# Buttons!



## Buttons&Cleo (Mar 15, 2015)

Meet the lovely Buttons, the more confident of our two new cats! She's still pretty skittish, but not nearly so much as her sister, who I can't yet take a photo of. They are three years old, and their Mum was a feral cat.


----------



## Susan (Mar 29, 2010)

She definitely is lovely! How did she come by the name "Buttons" (which is a cute name, BTW)?


----------



## Jenny bf (Jul 13, 2013)

Buttons looks pretty relaxed soaking up the sun


----------



## Buttons&Cleo (Mar 15, 2015)

She loves the sun! In fact, she's a real heat-seeker. So far, the only time she's sat on my lap has been when I've just had a hot bath.  

'Buttons' was the name she came with and I'm not quite sure where it came from. She doesn't have a buttony pattern that I can see. But she is super-cute and we're really enjoying getting to know her.


----------



## MsPepper (Mar 26, 2014)

Maybe it came from the expression "Cute as a button"?


----------



## Buttons&Cleo (Mar 15, 2015)

Seems likely MsPepper! Cleo, her sister, came to us with the name Piddles, so let's hope there's no good explanation for that one!


----------



## Jetlaya67 (Sep 26, 2012)

She is a beautiful cat. That is a lovely picture of her in the sunlight with those buildings I the background. Welcome to the forum.


----------



## Buttons&Cleo (Mar 15, 2015)

Thank you, Jetlaya67! You are all so friendly and nice!


----------



## olywhizz (Mar 25, 2014)

Nice looking cat Im glad they found a good home with you


----------



## Time Bandit (Aug 17, 2010)

Buttons is beautiful! She looks so content lounging in the sun.


----------



## meggie (Mar 13, 2014)

Pretty girl!


----------



## spirite (Jul 31, 2012)

Ooh she's lovely!
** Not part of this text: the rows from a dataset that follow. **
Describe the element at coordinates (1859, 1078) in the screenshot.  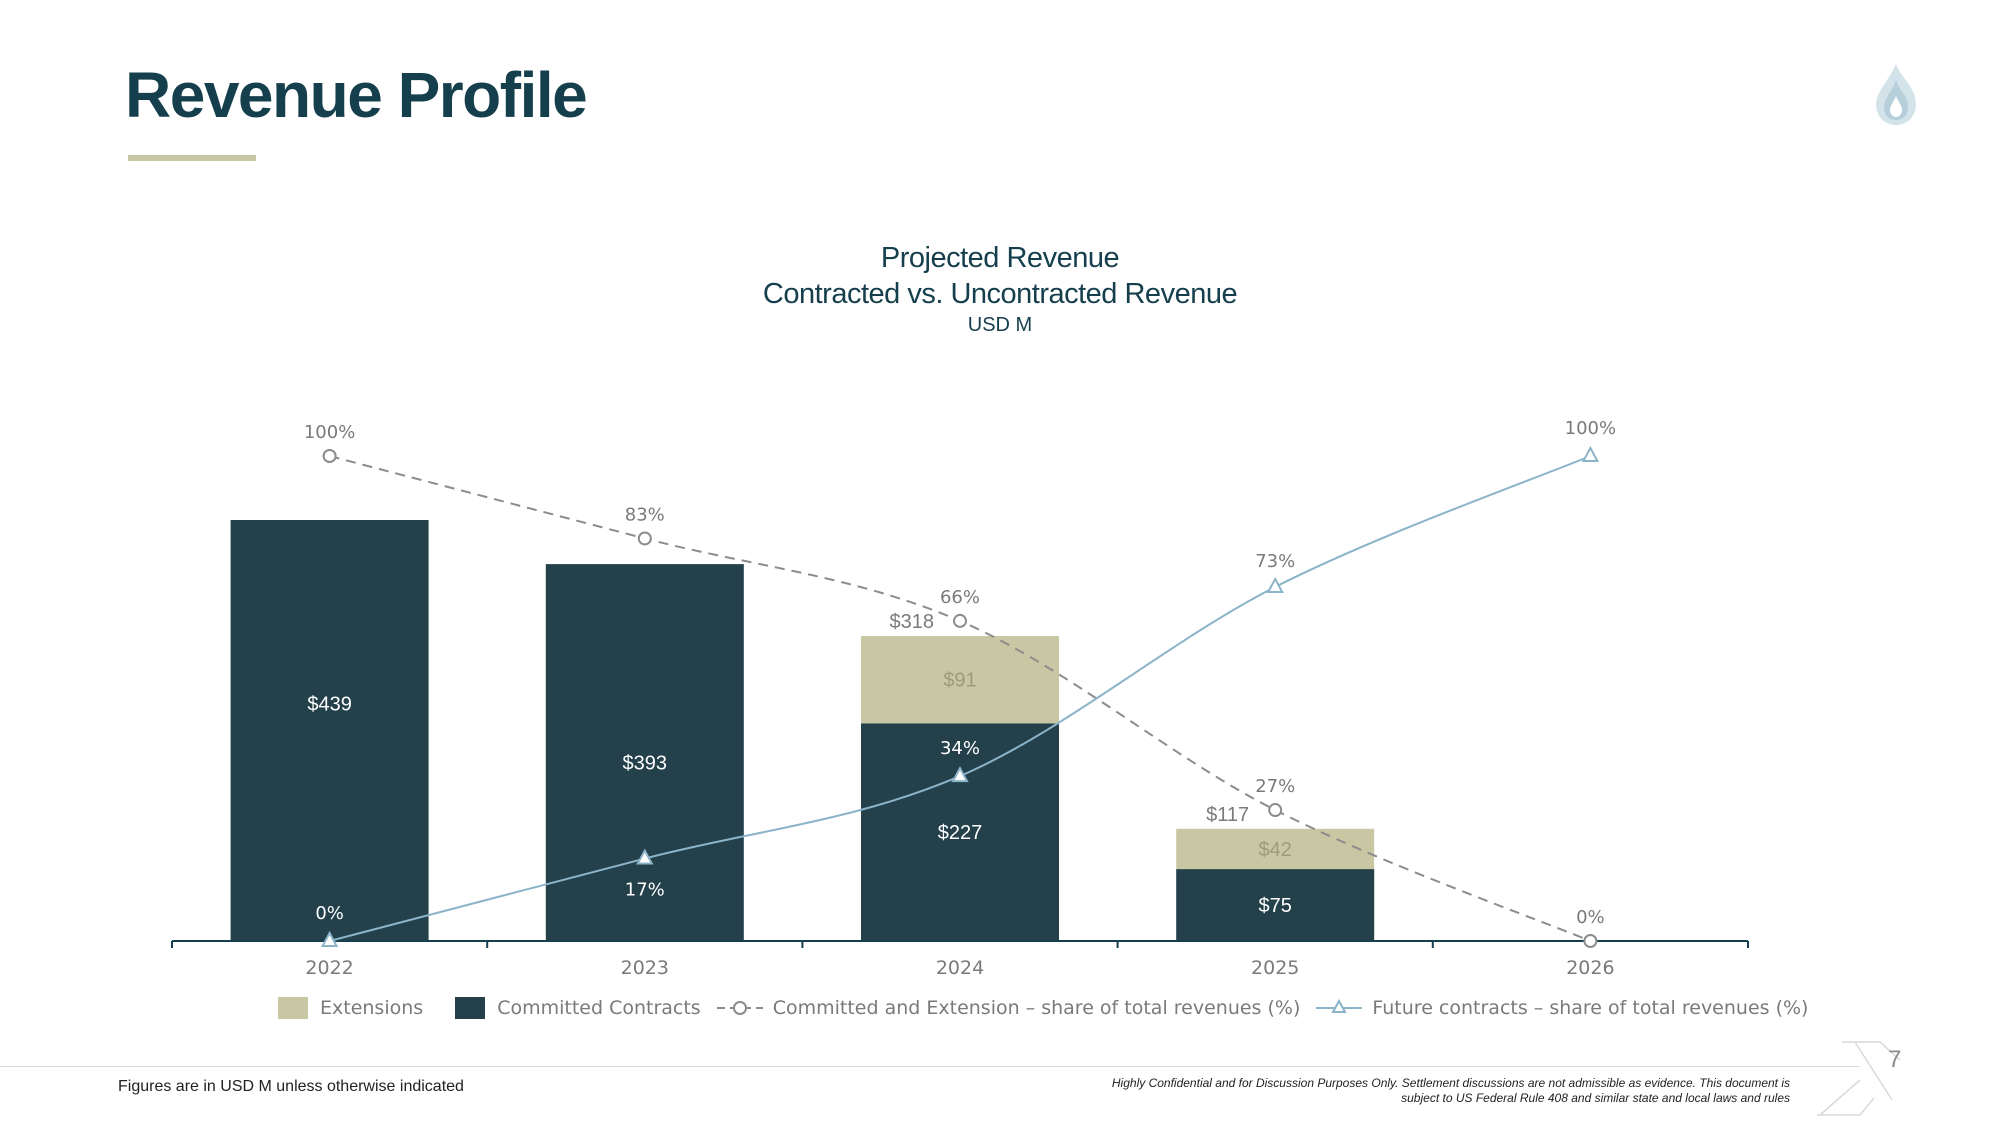
I see `corner-decoration-icon` at that location. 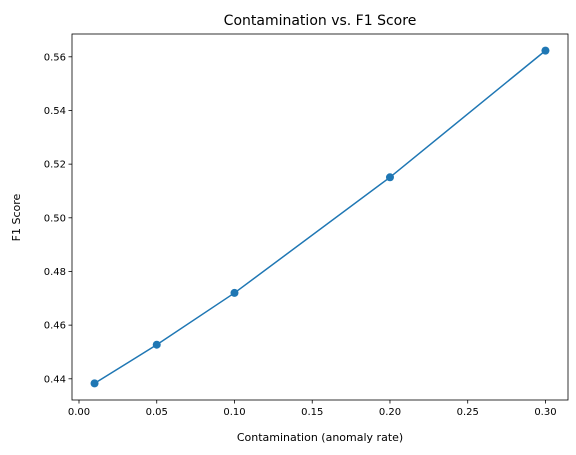 I want to click on y-tick-label-4: 0.52, so click(x=55, y=166).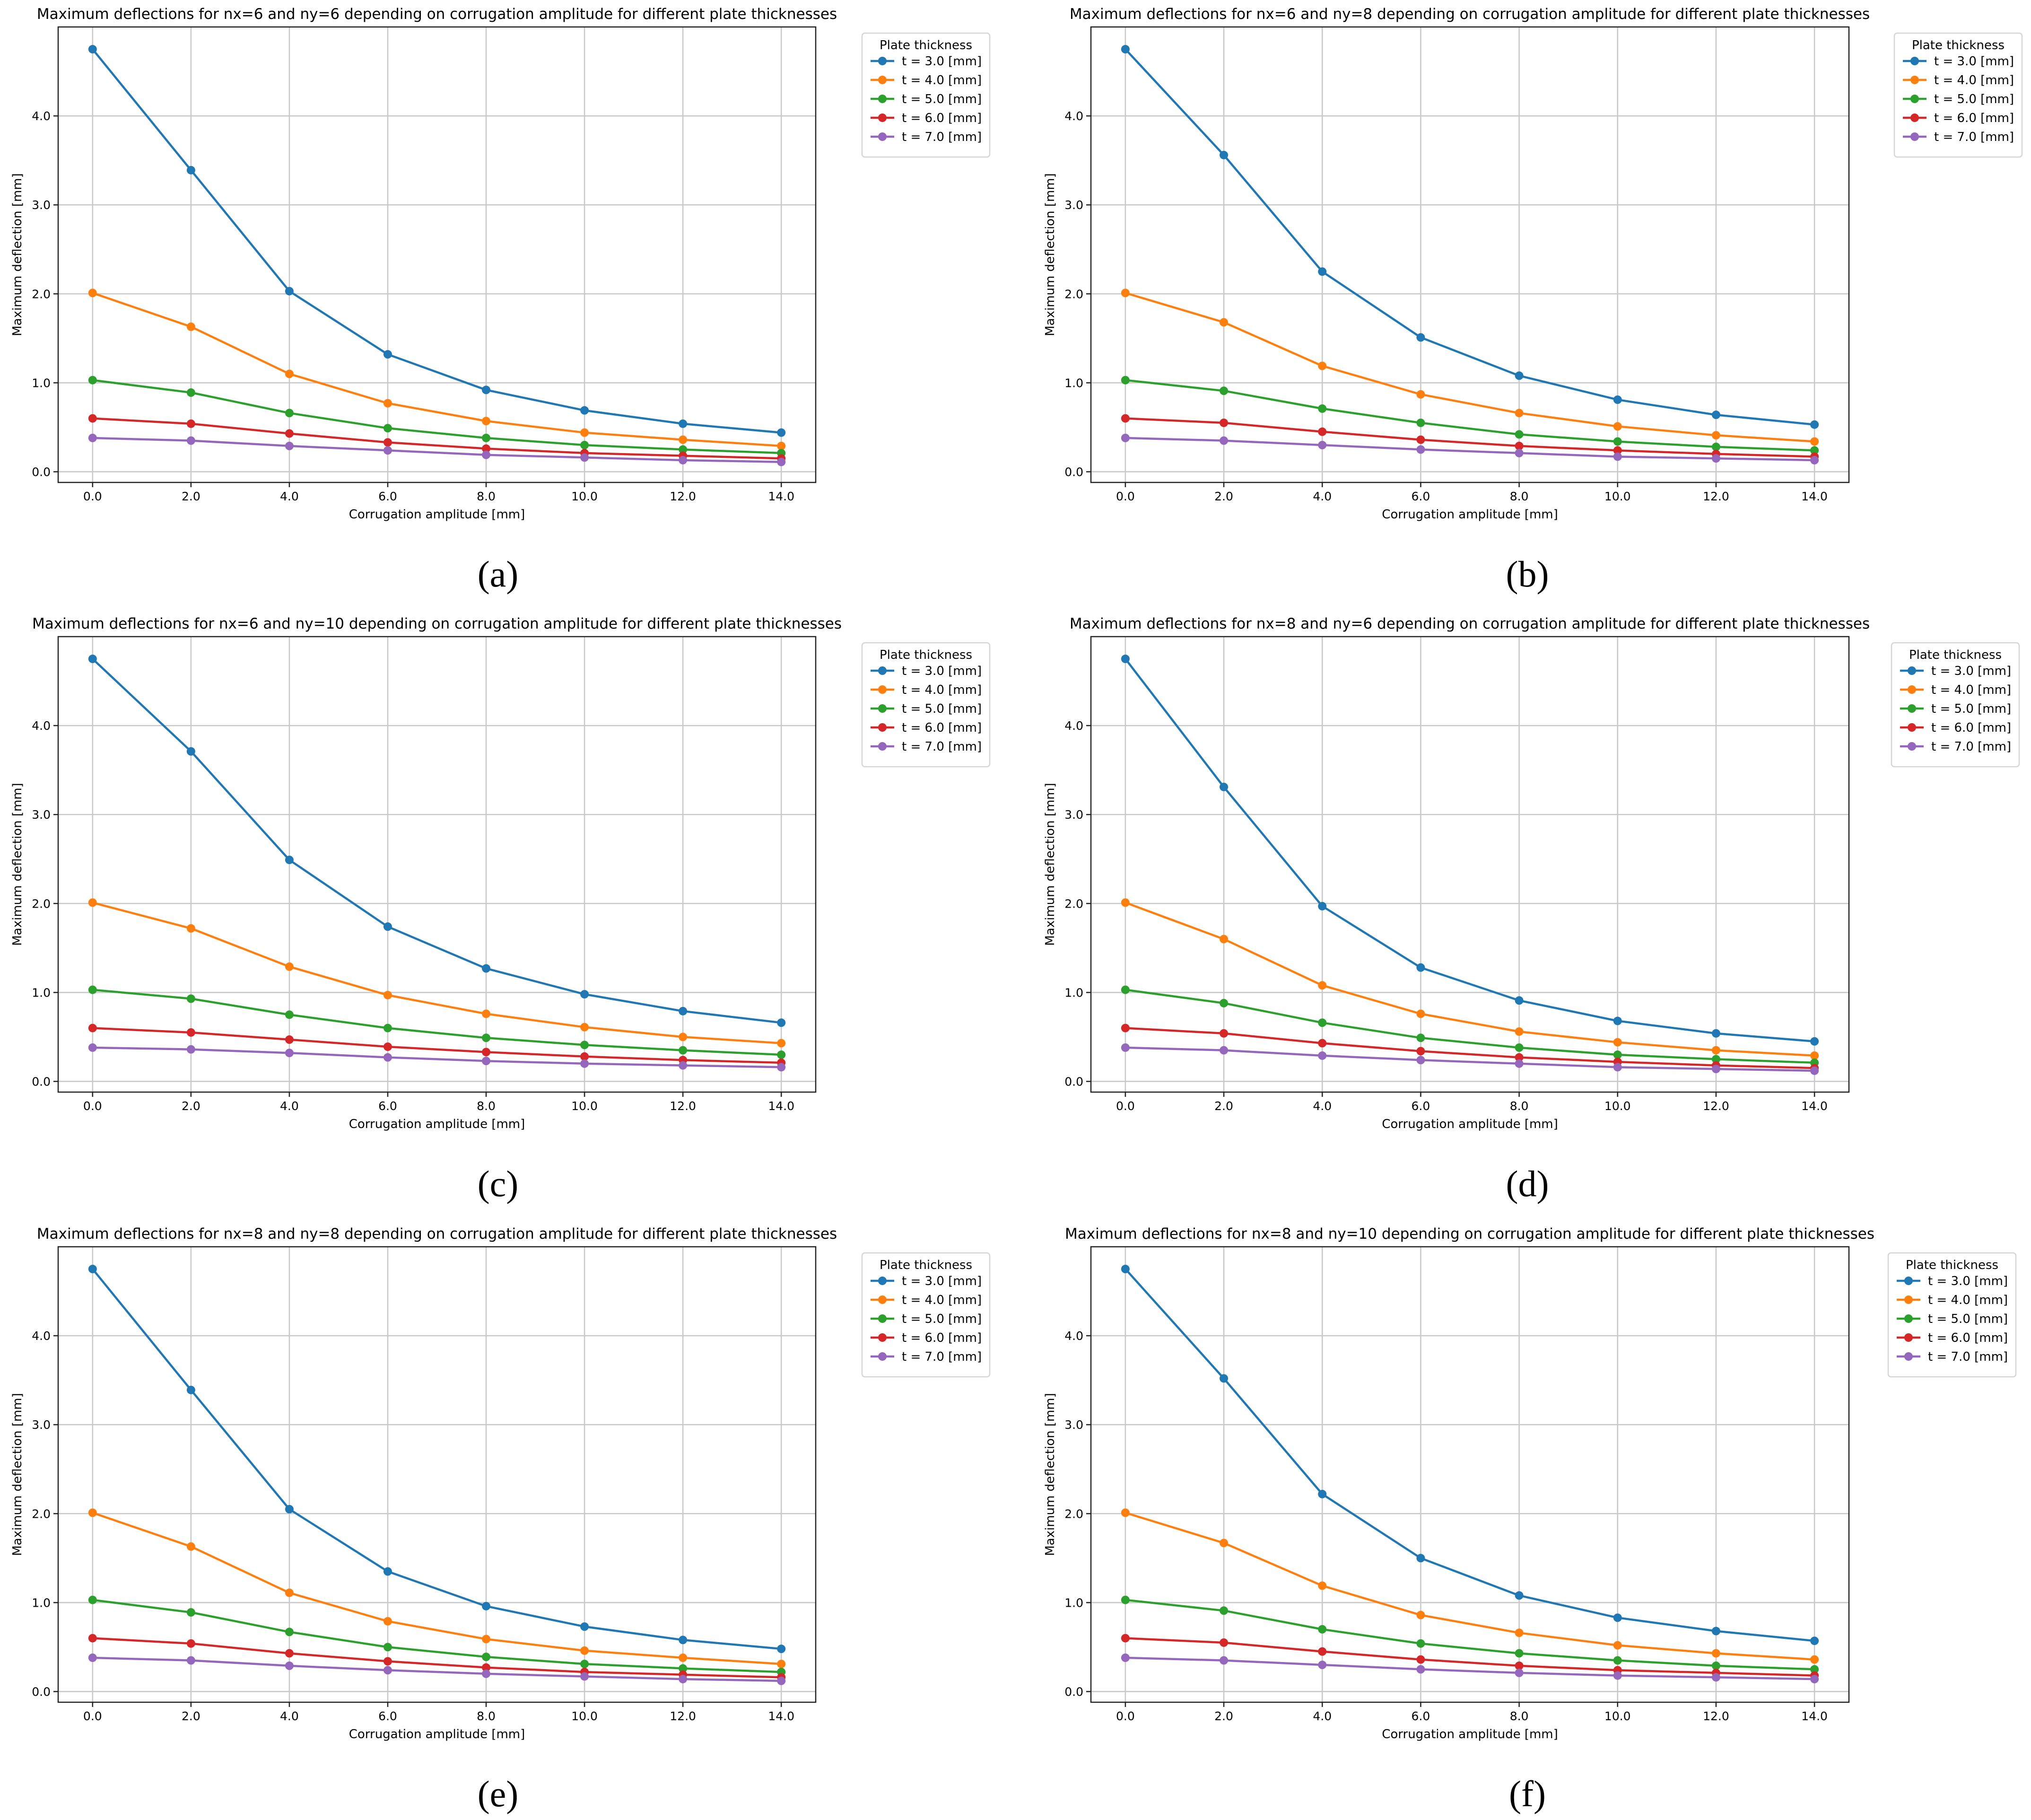  Describe the element at coordinates (942, 99) in the screenshot. I see `legend-entry: t = 5.0 [mm]` at that location.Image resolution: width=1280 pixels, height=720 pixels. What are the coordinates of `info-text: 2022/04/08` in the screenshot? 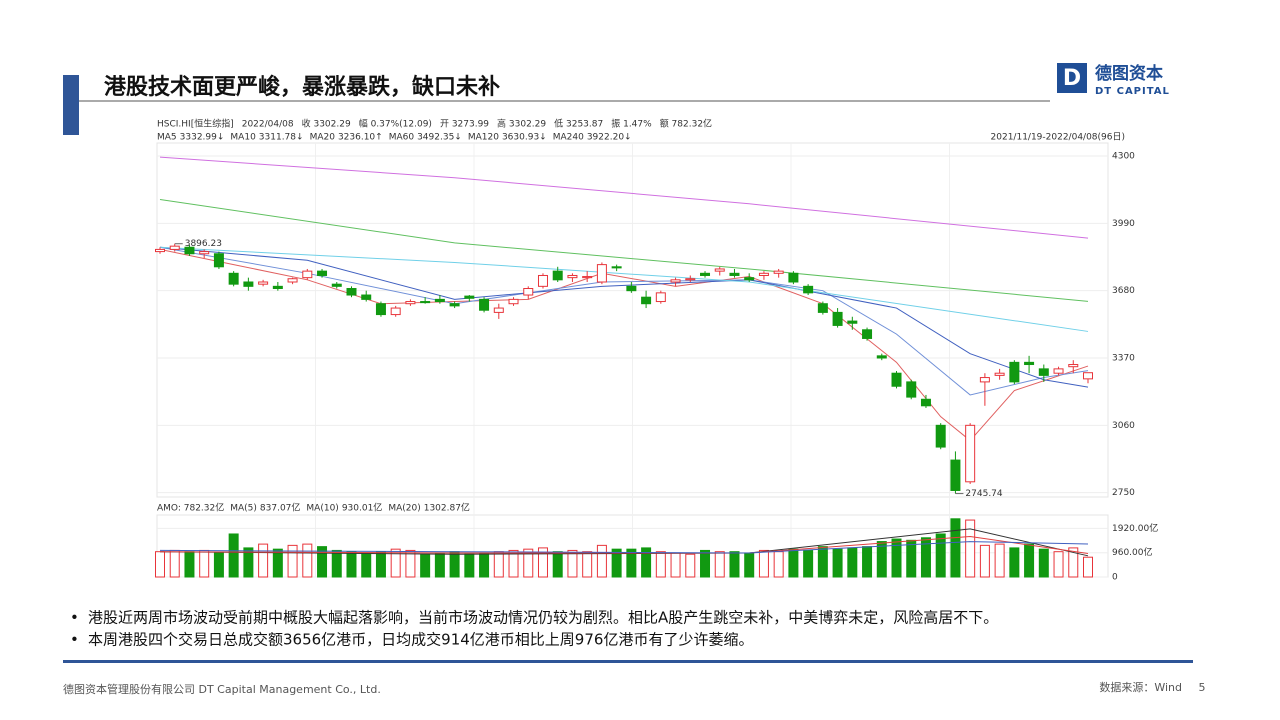 It's located at (268, 125).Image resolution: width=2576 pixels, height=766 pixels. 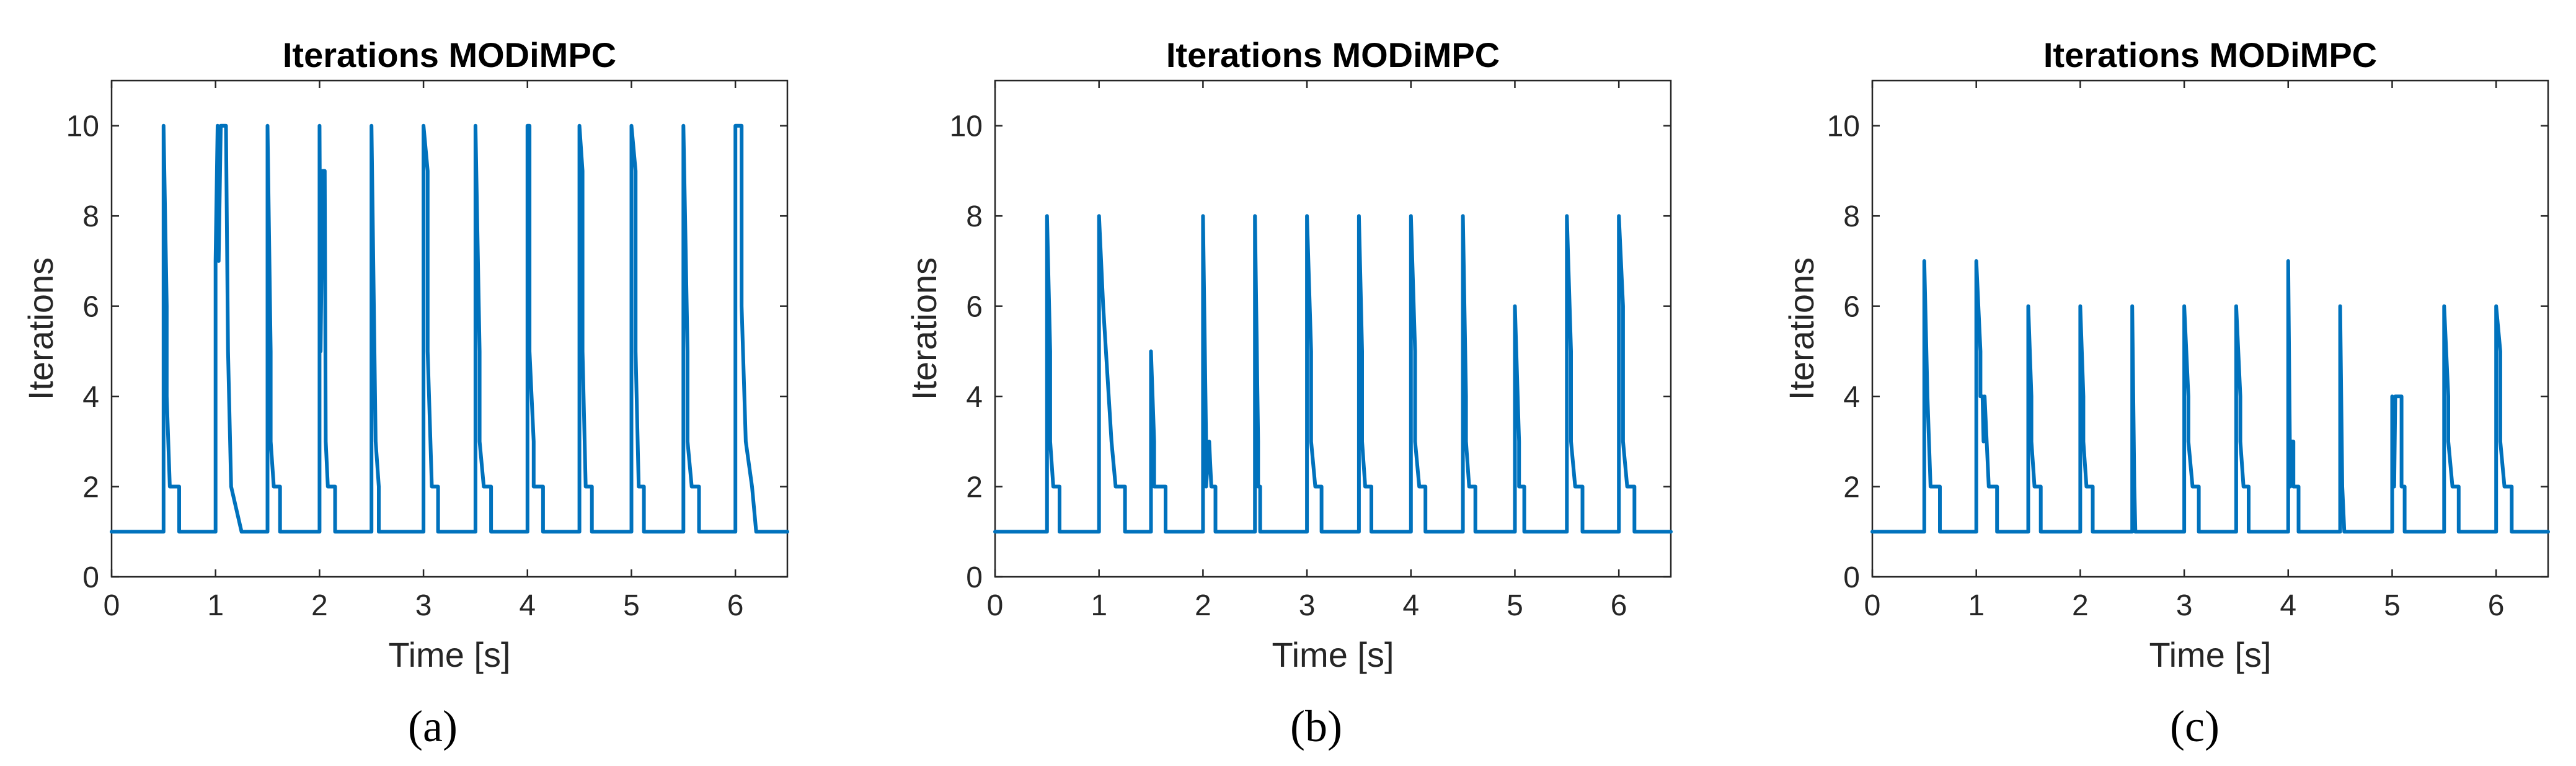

I love pictures of kitties soaking up the sun. 

Can't wait to see pics of her skittish sister (Piddles! yep, definitely needed a new name!)when she decides to come out and play!


----------



## Buttons&Cleo (Mar 15, 2015)

Hi spirite! Well, her skittish sister is now called Cleo, and she's the terrified tabby you've been giving me some advice about over on the other thread I started. They don't look at all alike!


----------